民間航空機の需要が高まり、航空機メーカー間の競争が激しくなっていることはよく報道されていますし、エアライン会社間の顧客獲得競争も激しさを増す中、エアライン各社もより良いサービスや料金の差別化、燃費などのコストダウンの要求が高まり、航空機メーカーもこれまで以上に厳しい要求に応えなければなりません。特に新型の飛行機は、納品されるまでに様々な仕様設計変更があり、納期も守らなければならない中で、3Dプリンティングで製造する部品であれば、設計仕様変更を従来より短時間で行えることや、納品後も様々な改良、デザイン変更、カスタマイズ要求に柔軟に素早くこたえられることも期待されていることの一つです。

 

期待と実現のギャップを乗り越えるための知恵と努力

言うまでもなく、期待はますます大きくなる一方で、それを実現するのは「言うは易し、行うは難し」で、3Dプリンティングでの航空機部品製造は品質、コスト、時間のどれに於いても、課題山積です。しかし、前述のとおり、これまでの作り方の改善ではこの先もできないであろう期待が実現できるのは3Dプリンティングが、当面は最も可能性のある工法として認識がされつつあります。よって、出来るようになるまで待つのではなく、まず今出来る部品に限って選び、3Dプリンティングの足りないところを補う周辺技術や品質管理方法を開発することで、実現をしているようです。加えて、課題を解決するための人、お金、モノが急速に増えて、課題解決のスピードがさらに加速するというのが、関係者の見方のようです。

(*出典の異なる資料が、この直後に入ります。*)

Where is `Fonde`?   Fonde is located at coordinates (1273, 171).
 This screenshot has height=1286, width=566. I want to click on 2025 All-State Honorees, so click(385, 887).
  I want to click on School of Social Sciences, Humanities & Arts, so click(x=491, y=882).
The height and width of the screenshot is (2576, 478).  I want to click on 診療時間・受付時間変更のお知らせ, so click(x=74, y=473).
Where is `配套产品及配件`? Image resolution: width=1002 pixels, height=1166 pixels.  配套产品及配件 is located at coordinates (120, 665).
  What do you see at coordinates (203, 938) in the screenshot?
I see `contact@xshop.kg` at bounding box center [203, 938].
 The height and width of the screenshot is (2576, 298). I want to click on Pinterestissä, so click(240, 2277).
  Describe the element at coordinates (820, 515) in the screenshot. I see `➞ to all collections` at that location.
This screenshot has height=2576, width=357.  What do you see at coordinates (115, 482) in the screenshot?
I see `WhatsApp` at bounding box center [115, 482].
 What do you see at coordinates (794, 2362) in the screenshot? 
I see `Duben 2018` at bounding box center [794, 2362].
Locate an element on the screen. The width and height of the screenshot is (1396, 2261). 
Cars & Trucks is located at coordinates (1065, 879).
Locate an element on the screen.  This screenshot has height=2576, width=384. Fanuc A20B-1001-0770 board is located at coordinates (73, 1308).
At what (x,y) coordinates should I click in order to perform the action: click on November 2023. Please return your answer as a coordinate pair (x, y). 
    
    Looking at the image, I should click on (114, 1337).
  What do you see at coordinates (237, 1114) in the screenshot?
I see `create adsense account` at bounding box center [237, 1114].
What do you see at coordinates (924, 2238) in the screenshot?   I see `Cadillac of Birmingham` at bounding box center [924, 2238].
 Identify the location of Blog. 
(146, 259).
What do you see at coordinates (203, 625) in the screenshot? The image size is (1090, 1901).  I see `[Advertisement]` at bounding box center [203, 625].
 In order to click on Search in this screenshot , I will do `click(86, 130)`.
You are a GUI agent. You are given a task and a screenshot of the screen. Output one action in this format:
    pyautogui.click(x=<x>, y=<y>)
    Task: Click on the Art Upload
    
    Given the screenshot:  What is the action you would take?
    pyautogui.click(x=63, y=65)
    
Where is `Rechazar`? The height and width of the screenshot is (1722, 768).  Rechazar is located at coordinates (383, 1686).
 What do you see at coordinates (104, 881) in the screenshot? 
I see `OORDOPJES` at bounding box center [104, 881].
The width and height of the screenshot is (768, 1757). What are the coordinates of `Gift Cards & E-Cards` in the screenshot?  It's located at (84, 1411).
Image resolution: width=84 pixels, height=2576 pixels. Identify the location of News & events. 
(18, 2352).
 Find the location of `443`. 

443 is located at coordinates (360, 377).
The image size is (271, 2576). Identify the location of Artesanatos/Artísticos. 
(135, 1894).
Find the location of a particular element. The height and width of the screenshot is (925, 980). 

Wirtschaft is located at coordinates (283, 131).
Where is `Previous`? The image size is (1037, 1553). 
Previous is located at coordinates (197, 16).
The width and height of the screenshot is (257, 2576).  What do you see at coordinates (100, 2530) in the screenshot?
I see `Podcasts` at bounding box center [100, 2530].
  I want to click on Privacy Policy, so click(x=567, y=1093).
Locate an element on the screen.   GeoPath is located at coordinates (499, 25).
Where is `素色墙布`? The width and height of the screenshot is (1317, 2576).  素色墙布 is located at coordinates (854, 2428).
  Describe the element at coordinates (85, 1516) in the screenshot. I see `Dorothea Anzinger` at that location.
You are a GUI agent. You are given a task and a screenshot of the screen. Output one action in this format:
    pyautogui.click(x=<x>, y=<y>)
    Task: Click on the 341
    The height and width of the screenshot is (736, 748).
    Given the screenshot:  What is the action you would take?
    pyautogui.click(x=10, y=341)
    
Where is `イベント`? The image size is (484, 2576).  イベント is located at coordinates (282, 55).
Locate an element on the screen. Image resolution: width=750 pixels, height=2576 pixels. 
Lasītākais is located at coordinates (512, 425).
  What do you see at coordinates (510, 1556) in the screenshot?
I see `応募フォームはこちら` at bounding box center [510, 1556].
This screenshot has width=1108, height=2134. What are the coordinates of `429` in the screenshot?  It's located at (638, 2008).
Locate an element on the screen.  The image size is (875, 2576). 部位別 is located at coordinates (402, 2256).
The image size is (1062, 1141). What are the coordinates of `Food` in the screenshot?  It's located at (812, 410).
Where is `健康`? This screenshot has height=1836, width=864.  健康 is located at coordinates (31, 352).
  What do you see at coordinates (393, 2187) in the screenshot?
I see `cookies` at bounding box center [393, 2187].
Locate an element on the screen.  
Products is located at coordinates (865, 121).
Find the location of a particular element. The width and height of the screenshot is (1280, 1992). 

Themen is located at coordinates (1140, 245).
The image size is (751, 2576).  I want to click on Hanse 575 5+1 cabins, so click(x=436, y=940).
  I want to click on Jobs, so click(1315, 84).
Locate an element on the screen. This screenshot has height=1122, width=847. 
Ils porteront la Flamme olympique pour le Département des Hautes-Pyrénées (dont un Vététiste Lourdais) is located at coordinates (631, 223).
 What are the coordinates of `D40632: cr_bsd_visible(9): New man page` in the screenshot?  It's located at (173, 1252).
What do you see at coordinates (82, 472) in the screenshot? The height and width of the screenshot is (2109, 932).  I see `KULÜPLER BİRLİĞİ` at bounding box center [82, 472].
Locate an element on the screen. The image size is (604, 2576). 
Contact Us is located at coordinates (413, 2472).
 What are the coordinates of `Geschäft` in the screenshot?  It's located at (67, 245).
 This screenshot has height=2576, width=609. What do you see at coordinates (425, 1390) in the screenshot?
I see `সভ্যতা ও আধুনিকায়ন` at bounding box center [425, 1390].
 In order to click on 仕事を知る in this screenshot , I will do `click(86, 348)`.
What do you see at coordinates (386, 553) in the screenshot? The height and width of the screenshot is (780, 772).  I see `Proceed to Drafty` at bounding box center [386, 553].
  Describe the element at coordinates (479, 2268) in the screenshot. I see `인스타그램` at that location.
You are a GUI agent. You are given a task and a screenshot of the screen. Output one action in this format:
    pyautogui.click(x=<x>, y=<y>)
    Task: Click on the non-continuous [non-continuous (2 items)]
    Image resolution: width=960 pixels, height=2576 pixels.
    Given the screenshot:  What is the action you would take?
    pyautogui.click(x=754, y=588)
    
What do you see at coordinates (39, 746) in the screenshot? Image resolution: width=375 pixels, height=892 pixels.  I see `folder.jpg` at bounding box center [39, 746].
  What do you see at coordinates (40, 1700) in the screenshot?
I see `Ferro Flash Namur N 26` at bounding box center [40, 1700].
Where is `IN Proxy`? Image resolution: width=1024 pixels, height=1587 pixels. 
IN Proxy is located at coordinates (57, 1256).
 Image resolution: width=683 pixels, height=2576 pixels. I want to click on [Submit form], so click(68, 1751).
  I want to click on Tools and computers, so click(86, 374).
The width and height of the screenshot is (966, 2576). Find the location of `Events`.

航空機部品という、モノとしてハードルが高い分野だからこそ、実現することの利益が大きいことが、人を動かし。多くの知恵と努力を生む原動力のようです。当然、そこで解決されたことは他の製造産業全般に広がっていくことは歴史的にも繰り返されていますので、今は「飛行機に限ったこと」かもしれませんが、広がってきてから注目したのでは後れを取ることにもなりかねません。

これからも航空機産業での3Dプリンティングの使われ方について情報を集め、お届けしていきたいと思います。